Cbr17bingo Migrant (bingo) The main character has moved from her native Palestine to the US
The Coin is narrated by an unnamed main character, a woman maybe in her 30s who left Palestine for New York City but has an uncomfortable relationship with the city and its people. She is telling her story to someone. Is she talking to another unnamed person? To us? To herself? The narrator is fascinating, intelligent woman of wealth and taste, but she also a few neuroses that make her perhaps unreliable. The Coin is her account of a year she spent teaching at a private boys’ school, but it is also about her traumatic childhood and its impact on her life as an adult.
The narrator’s life revolves around three things: cleanliness, her relationships with two men, and her position as a teacher at a boys school in Manhattan. Her obsession with cleanliness involves bizarre multi-step rituals. She thinks New York is the filthiest place on earth and seems disgusted by just about everything there. She has very strict rules about personal hygiene, housecleaning and laundry, but the personal hygiene rules are the most involved. The narrator is obsessed with the spot on her back that she cannot reach and is convinced that a coin that she swallowed as a child is lodged in her body in that spot she cannot reach. The story of that coin is related to a specific childhood trauma. Later in the book the reader learns more about generational trauma in Palestine.
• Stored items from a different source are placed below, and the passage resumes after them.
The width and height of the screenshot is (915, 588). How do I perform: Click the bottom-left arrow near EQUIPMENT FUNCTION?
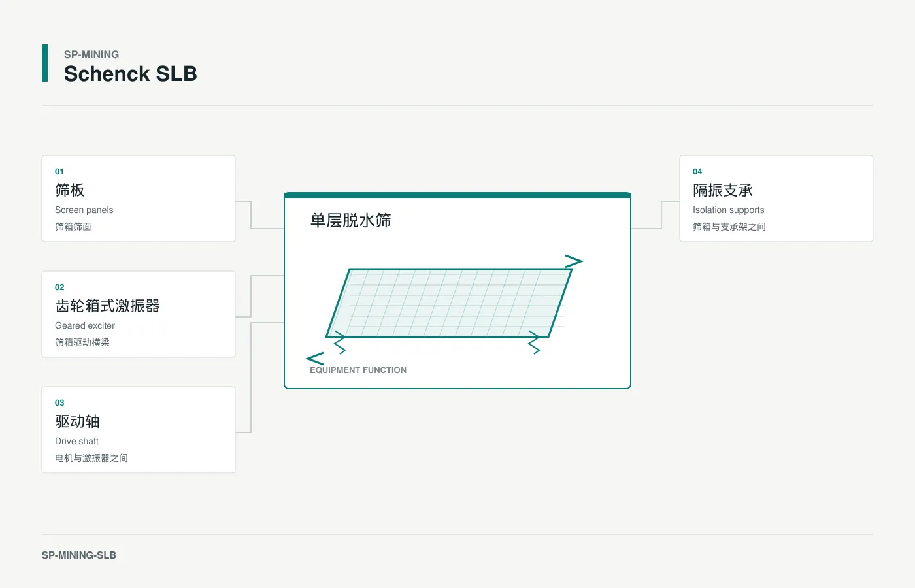[x=315, y=359]
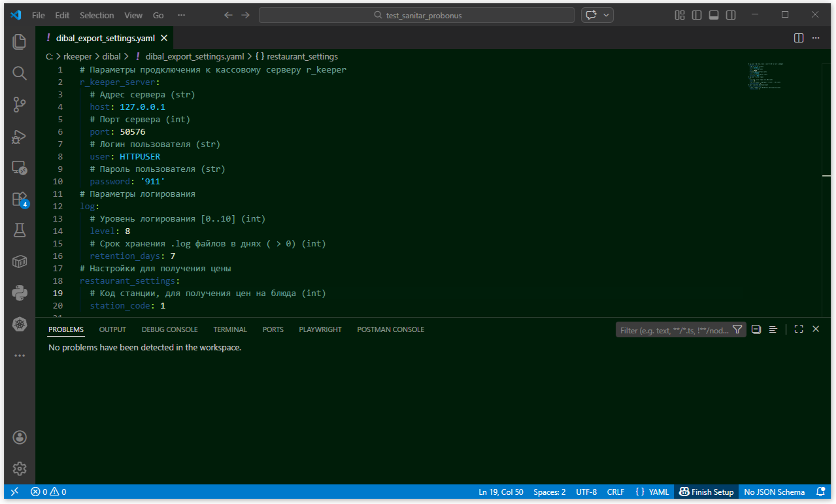Open the Run and Debug view
Screen dimensions: 836x504
[x=19, y=136]
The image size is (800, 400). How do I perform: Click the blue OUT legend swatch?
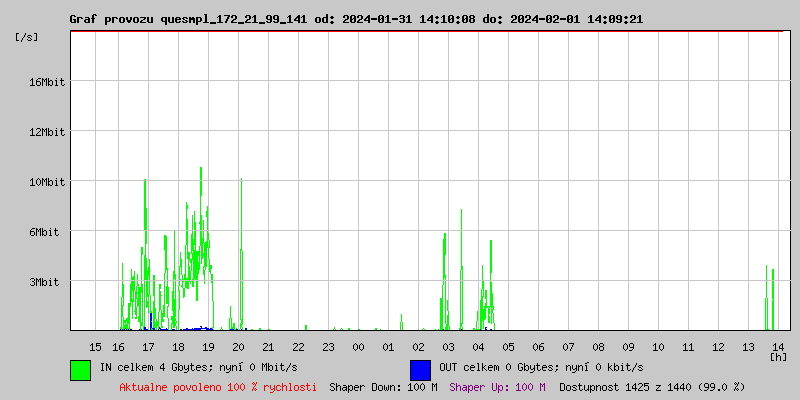420,370
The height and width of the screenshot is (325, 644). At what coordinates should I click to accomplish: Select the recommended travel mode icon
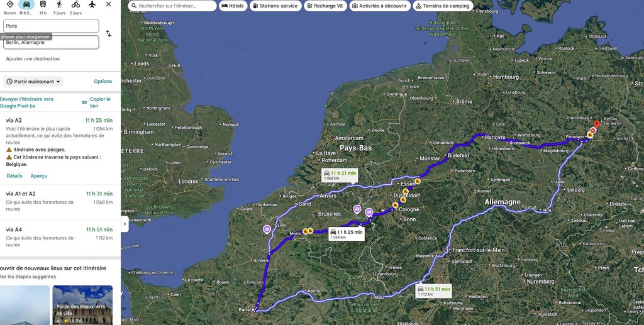(x=10, y=4)
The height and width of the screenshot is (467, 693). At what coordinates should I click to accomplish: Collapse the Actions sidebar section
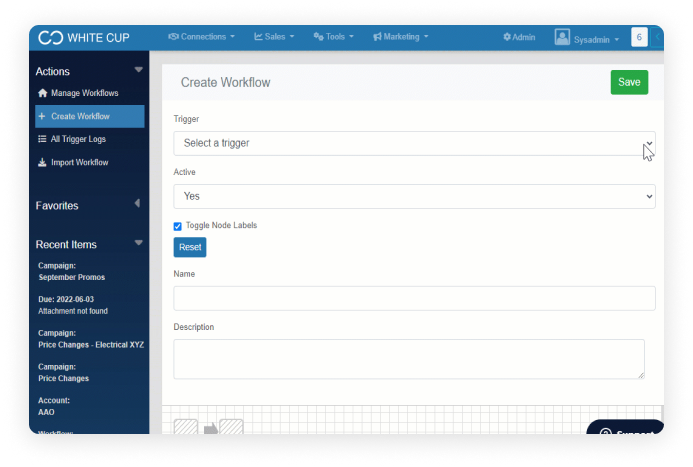pos(138,71)
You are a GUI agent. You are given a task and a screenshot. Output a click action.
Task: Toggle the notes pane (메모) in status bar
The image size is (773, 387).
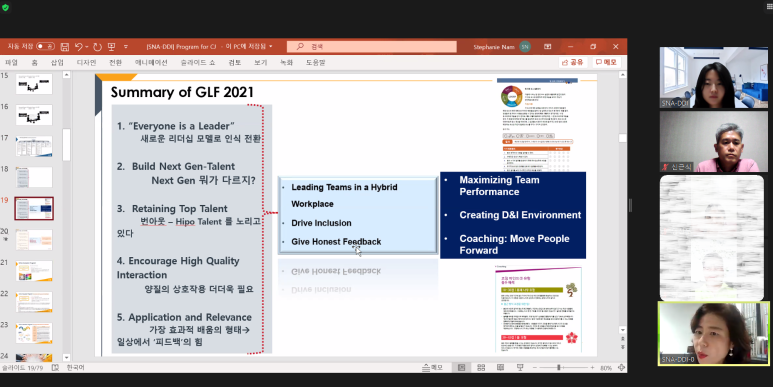pos(432,368)
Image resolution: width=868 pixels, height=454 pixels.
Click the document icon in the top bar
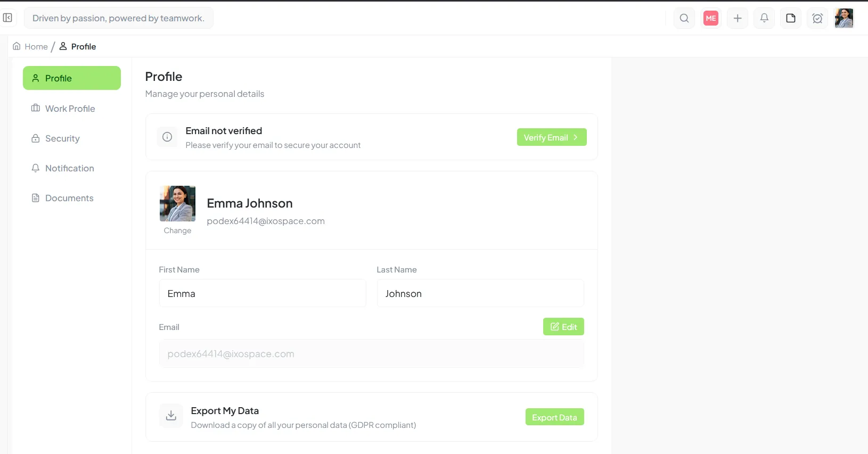click(x=790, y=18)

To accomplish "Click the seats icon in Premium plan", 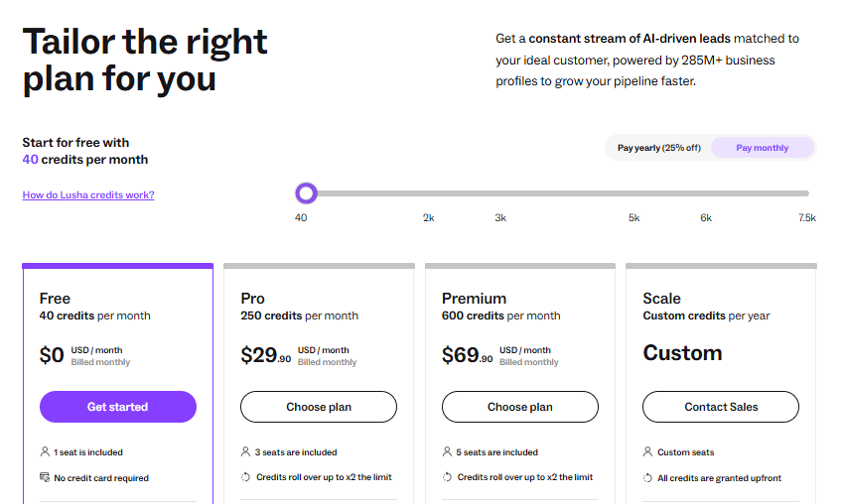I will click(x=447, y=452).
The narrator lives alone and has no real friends. She is not terribly close to her co-workers at the school. She does have a rich lover named Sasha and later befriends a seemingly homeless but well dressed man whom she dubs “Trenchcoat.” The narrator has freedom, which she prizes. She is not tied down, but she is also looking for some sort of direction or support from the two men in her life. She needs them on her own terms and both men seem comfortable with that situation, for a while anyway.
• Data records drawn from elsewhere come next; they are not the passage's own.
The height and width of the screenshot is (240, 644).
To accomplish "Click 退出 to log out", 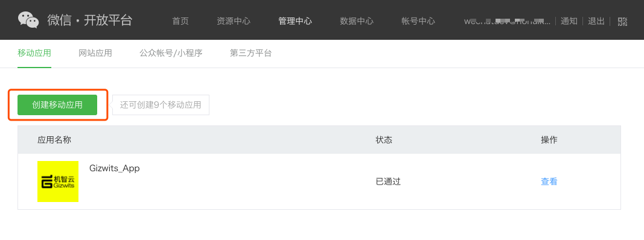I will (x=596, y=21).
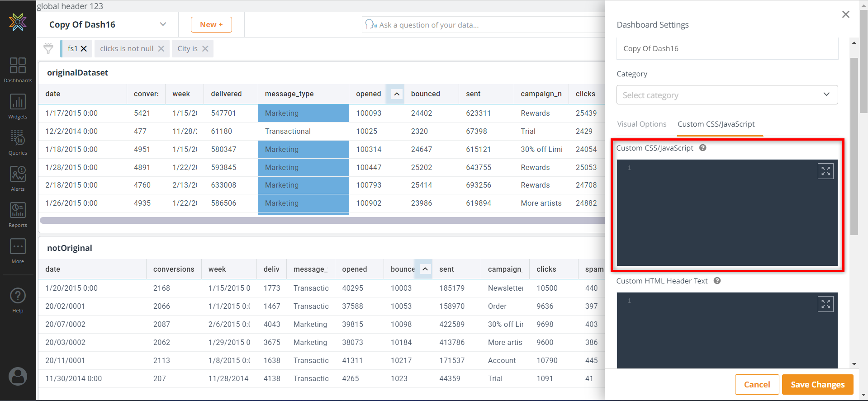Image resolution: width=868 pixels, height=401 pixels.
Task: Open the Alerts section
Action: point(18,178)
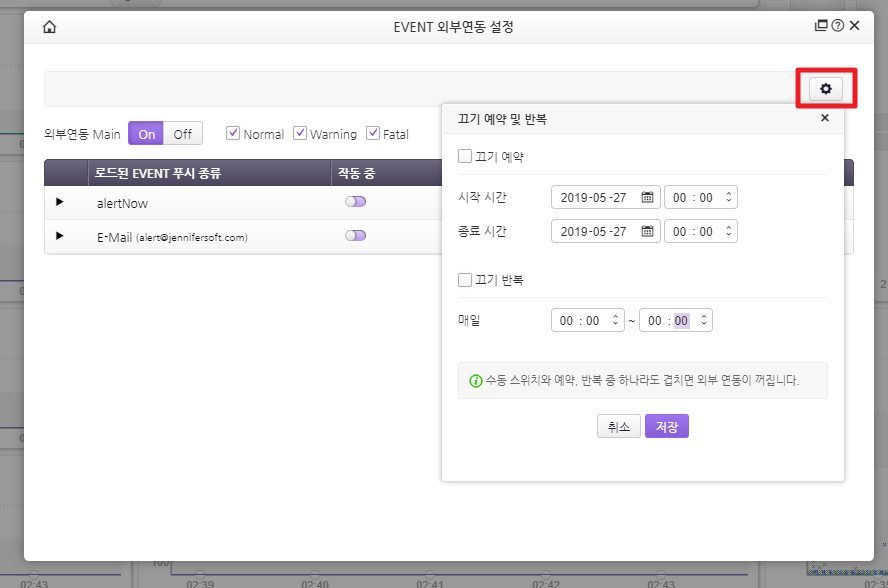The height and width of the screenshot is (588, 888).
Task: Expand the E-Mail row
Action: 59,236
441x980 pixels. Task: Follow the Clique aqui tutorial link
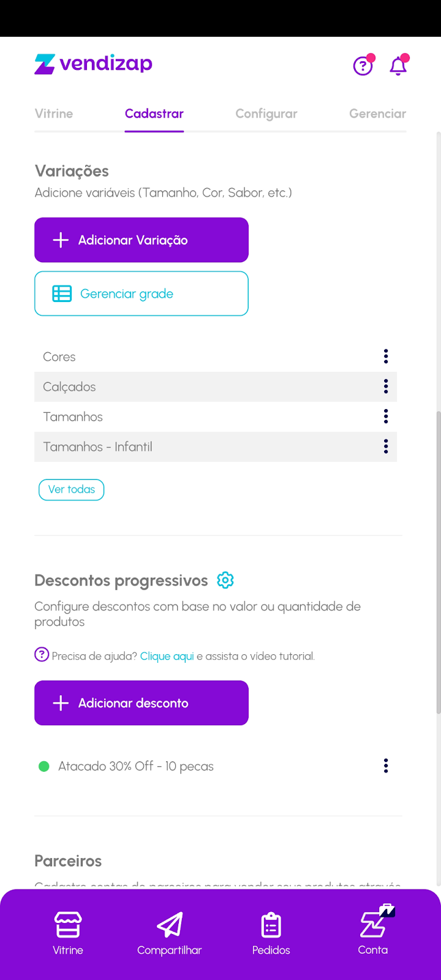(x=167, y=656)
The narrator teaches middle-school-aged boys at a private school but many of her students come from less privileged backgrounds. She got the job because of a family connection to the school’s principal, Aisha, not because she has any particular skill or training to be a teacher. And her methods are unorthodox to say the least. She is secretive about what doing in classroom, telling lies about herself, exposing the students to questionable influences, and encouraging them to do things like write exposes about their own families (making up details as necessary). The narrator knows what she encourages is wrong, which is why she hides the assignment books and never sends them home with the boys. The narrator is impressed with herself and thinks she is encouraging the boys to be strong and independent while missing red flags about the problematic behavior of some of them.
After a winter break spent in Paris with Trenchcoat, where they engage in a black market Birkin bag ring, the narrator’s life starts unraveling bit by bit. There is a strange and spectacular breakdown in all aspects of her life. This is one of those novels where I know I am not understanding everything I think I’m supposed to understand, and frankly a lot of what I read made me uncomfortable. The narrator is a very strange woman whose mental state is sometimes alarming. I was by turns fascinated and repulsed by her story. I can’t say I enjoyed the novel but it was interesting.